January 30, 2024 marks the seventy-ninth anniversary of the premiere of Hitler's last propaganda film. The title of this film directed by German director Veit Harlan is Kolberg. The subject is the 1807 siege of the German city of the same name on the Baltic coast by Napoleon's troops. The Prussian army, supported by a civilian militia, had then held out for months against the besiegers. The film story was intended to inspire and encourage Germans in early 1945 to keep up the fight. The film and the rise and fall of the German town of Kolberg are the subjects of Kevin Prenger's latest book Hitler’s Last Chance: Kolberg. The following is an excerpt from his book. It is about the making-of of the film.

Hitler and Goebbels visiting the UFA studio in Babelsberg in 1935. Source: Bundesarchiv, Bild 183-1990-1002-500 / CC-BY-SA 3.0


Filming of the movie started on 22 October 1943. Not only did Harlan have a top cast at his disposal, he wasn’t lacking in means of production either. While German society was entirely geared to war production, Harlan could have anything at his disposal he thought necessary for producing his movie. In a decree of 4 July 1943 Goebbels had promised him a production budget of RM 4 million. This would be exceeded considerably, according to some estimates up to RM 8.5 million, although in 2011 a historian published a detailed calculation showing the total cost as RM 7.6 million42, at the time still a huge amount. In comparison, Jud Süß was produced on a budget of RM 2 million and Der Große König on RM 4.8 million. Assuming that 1 Reichsmark is equivalent to about US$ 4.5 in our time, the cost of Kolberg amounted to $ 34 million. In Hollywood terms perhaps this was not very spectacular, but for comparison the most expensive Dutch movie Black Book (2006) was produced on a budget of nearly $ 21 million.
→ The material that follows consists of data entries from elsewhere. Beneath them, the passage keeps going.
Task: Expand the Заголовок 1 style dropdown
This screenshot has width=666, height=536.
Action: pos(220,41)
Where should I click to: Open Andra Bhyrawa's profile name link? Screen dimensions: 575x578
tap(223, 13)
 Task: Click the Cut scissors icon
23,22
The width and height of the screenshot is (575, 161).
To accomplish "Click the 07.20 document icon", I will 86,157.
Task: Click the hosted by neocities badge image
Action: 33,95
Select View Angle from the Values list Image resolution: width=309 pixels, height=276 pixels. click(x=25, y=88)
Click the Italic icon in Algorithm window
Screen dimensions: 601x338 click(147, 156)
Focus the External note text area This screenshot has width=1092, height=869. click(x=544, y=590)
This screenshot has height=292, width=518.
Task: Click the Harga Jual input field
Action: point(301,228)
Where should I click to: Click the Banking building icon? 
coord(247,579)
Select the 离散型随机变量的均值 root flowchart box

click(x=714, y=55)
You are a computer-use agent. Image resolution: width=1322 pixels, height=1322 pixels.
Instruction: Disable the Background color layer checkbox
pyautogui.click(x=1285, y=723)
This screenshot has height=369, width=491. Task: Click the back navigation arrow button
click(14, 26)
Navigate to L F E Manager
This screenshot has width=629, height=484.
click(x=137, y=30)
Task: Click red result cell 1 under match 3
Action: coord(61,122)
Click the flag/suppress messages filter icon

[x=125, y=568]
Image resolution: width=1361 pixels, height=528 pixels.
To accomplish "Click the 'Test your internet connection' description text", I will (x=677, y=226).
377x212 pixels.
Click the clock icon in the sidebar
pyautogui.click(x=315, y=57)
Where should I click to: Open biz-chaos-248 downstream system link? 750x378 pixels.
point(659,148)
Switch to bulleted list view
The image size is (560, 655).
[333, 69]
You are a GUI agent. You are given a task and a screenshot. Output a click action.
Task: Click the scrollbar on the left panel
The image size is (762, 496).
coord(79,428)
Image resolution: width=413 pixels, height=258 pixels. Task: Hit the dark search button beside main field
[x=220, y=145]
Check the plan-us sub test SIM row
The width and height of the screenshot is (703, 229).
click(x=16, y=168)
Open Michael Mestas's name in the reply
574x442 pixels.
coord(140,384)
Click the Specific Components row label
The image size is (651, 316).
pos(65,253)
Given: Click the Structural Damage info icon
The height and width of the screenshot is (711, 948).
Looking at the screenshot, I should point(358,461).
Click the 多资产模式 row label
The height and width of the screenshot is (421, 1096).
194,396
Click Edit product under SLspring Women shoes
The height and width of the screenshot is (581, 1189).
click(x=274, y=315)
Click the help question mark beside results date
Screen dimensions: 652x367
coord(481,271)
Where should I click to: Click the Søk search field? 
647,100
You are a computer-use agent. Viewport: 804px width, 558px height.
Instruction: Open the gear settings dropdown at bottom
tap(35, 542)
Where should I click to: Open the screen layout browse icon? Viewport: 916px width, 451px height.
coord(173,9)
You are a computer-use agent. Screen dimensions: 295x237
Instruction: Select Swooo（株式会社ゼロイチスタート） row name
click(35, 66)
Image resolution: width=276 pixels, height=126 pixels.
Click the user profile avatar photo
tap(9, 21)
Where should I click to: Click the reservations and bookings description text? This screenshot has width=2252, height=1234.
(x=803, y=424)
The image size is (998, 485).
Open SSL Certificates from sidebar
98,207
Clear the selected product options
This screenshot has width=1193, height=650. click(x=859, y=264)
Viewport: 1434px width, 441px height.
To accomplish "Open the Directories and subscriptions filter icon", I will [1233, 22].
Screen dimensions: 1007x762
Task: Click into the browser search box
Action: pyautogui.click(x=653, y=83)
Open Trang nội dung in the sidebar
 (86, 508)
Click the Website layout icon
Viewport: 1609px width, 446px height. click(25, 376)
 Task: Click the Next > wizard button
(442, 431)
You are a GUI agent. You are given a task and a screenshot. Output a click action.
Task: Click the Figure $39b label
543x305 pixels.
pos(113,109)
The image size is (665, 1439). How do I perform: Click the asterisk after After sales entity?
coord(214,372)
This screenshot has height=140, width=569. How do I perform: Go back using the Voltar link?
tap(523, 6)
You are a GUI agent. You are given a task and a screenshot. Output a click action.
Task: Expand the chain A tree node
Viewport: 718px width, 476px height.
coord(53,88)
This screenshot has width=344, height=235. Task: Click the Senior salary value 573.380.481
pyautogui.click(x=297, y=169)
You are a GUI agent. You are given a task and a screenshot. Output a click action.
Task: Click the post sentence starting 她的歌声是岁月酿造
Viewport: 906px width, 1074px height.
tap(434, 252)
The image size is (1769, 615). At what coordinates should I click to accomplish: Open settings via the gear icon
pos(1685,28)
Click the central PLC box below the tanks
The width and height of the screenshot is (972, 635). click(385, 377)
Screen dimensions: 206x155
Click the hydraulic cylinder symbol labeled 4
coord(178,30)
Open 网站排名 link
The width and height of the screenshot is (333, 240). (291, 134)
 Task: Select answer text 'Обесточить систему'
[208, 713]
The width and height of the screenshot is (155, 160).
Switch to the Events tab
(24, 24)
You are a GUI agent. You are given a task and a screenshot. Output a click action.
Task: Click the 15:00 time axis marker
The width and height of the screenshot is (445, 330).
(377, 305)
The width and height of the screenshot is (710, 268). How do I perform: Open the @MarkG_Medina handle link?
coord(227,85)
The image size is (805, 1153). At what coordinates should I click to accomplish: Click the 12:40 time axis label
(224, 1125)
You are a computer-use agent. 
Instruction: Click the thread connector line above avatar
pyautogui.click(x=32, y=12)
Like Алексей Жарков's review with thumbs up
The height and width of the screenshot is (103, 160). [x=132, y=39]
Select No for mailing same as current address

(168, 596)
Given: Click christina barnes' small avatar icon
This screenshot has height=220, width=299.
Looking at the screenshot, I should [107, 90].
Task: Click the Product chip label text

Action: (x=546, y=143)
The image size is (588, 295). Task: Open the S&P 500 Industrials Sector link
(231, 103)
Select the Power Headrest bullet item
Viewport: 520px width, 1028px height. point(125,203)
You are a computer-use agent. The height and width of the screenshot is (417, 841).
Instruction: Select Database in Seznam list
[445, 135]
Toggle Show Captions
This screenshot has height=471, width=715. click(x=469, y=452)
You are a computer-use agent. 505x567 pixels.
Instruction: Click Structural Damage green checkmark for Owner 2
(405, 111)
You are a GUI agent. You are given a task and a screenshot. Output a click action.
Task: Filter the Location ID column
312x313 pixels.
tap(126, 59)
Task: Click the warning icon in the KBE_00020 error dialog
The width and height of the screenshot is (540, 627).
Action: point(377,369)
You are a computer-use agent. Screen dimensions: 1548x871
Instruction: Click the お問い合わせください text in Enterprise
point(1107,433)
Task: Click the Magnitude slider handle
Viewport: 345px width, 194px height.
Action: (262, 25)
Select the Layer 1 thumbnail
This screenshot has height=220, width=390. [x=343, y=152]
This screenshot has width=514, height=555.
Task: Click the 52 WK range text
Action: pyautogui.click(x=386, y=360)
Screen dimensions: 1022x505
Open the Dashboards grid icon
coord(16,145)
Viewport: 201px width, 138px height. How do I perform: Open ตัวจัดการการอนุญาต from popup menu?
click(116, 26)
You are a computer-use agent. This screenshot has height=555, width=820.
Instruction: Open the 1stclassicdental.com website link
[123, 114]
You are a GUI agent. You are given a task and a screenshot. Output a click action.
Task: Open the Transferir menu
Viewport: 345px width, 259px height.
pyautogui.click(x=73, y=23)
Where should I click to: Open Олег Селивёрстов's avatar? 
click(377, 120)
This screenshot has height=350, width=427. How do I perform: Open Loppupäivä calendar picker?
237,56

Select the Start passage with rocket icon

Apart from this gigantic budget, Goebbels also authorised Harlan to ‘withdraw soldiers in any desired number from their service and training’. Moreover, Goebbels had assured him that ‘wherever necessary, all branches of the Wehrmacht, state and party’ would be at his disposal because the movie stands ‘in service of our mental waging of the war’. After the war Harlan would boast that he had been given control over generals: ‘If they said no, they said yes.’[1] It is often claimed, for instance in a special edition about the movie of UFA magazine[2], that no fewer than 187,000 soldiers would be deployed to act as walk-on actors, for instance as soldiers of Napoleon. Some of them would even have been withdrawn from the Eastern Front, just for the movie. In addition, 4,000 navy personnel of the Torpedoschule in Kolberg would be deployed. All these numbers, however, are a gross exaggeration. In order to place them in perspective: on 6 June, D-Day, 156,000 Allied soldiers crossed the Channel to take part in the Normandy landings, a massive operation. Is it possible that an even larger number of German military would have been deployed by Harlan to act as extras? Hitler and the army leadership would never have permitted such huge numbers to be withdrawn from an already weakened front, just like the leadership of the Kriegsmarine had refused previously to cooperate in Narvik. Some mass scenes were included in the movie, such as for Napoleon’s attack on Kolberg, but far fewer extras were needed for that. The exorbitant number was nothing but propaganda and the number of 5,000, mentioned by a camera operator, is a lot more plausible.[3] In any event, the Torpedoschule only had a training capacity of 1,000 so the number mentioned of 4,000 isn’t credible either.[4]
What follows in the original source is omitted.